# REQUIRED TASK:
From the article about Rabbi Andrew Hahn's Hebrew Kirtan, set down word for word the passage starting at "In an interview, Hahn" and ending at "participatory musical/spiritual events.".

═════ SOURCE EXTRACT

Kirtan Rabbi spins into southern California
By Roberto Loiederman
March 1, 2011
People twirl ecstatically, eyes closed, repeating, in a call-and-response fashion, chants led by Rabbi Andrew Hahn, who plays a harmonium while others play guitars and percussion instruments – repetitive, hypnotic sounds that seductively nudge the crowd, young and old alike, to sway and swirl and chant.
It looks like an Indian Kirtan, a participatory mystical-devotional practice in which Sanskrit mantras are chanted to dronelike musical accompaniment. But this Kirtan is different: Hahn, 52, chants in Hebrew, using traditional Jewish prayers. As his Web site says, Hahn’s “vocation is to make Torah accessible … in a way that is participatory and memorable.”
Based in New York, Hahn is touring Southern California shuls, as well as yoga studios and New Age centers. His main local event will be on March 5, at Temple Emanuel of Beverly Hills. Hahn’s Web site advises participants to “bring your open hearts, voices and dancing socks to a full band full-on rocking Kirtan.”
In an interview, Hahn talked about the remarkable process that took a self-proclaimed “academic pinhead” from his scholarly Jewish roots to become a leader of ecstatic participatory musical/spiritual events.
Early on, Hahn hoped for a career as a classical guitarist, studying music at Carnegie Mellon University and even spending time in Uruguay with a classical guitar master. Then, setting this path aside, he pursued an academic career, earning a doctorate in Jewish thought at New York’s Jewish Theological Seminary. And then, moving in yet another direction, he received his rabbinic ordination at Hebrew Union College-Jewish Institute of Religion.
In 2003, as a freshly minted scholarly rabbi in his 40s, he set about looking for rabbinic work, imagining that he would be writing sermons. But it didn’t turn out that way.
“For reasons that are still mysterious to me, I couldn’t find a job, either in the academic Jewish world or in the rabbinic world,” Hahn said. “I just wasn’t fitting in anywhere. … You could say that God wanted me to do something different.”
Frustrated, Hahn moved to Colorado, where his brother lives. Feeling “down, really low, in the pits,” he started attending study sessions with the founder of the Jewish Renewal movement, Reb Zalman Schachter-Shalomi. Hahn was skeptical. “I wasn’t really a follower, more of a misnaged [opponent], really. But I just started going, and I was completely amazed by him and his ability with text. … My understanding of what Judaism could be was being expanded.”

══════════
═════ PROVIDED MATERIAL

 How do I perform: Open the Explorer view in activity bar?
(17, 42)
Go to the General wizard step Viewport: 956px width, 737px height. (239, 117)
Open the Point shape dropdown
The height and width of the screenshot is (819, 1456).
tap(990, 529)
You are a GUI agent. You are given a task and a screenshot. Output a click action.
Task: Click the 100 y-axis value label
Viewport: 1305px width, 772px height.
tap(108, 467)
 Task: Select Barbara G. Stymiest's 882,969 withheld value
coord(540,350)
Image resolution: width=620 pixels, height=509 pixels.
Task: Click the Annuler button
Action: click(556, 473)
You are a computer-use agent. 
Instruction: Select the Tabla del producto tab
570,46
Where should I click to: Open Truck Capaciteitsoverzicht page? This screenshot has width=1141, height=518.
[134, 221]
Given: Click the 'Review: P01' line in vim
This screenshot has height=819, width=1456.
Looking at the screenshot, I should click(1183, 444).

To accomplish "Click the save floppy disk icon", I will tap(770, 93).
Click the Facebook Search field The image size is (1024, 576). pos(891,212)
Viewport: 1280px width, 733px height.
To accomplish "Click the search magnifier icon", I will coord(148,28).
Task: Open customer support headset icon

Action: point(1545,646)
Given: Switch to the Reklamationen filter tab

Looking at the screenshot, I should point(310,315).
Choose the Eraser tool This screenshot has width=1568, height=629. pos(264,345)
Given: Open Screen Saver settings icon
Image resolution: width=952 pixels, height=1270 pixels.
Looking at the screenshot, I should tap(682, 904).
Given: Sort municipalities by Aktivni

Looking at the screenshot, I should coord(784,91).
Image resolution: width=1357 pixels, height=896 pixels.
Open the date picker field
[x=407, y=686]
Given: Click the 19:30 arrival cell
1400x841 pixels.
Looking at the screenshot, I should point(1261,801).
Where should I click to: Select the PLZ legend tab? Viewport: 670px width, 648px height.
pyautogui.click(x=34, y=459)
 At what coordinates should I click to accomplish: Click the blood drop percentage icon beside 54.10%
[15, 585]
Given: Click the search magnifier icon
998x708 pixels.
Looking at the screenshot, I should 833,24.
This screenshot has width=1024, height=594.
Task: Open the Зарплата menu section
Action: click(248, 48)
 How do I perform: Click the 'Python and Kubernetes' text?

══════════

# WORKED ANSWER:
In an interview, Hahn talked about the remarkable process that took a self-proclaimed “academic pinhead” from his scholarly Jewish roots to become a leader of ecstatic participatory musical/spiritual events.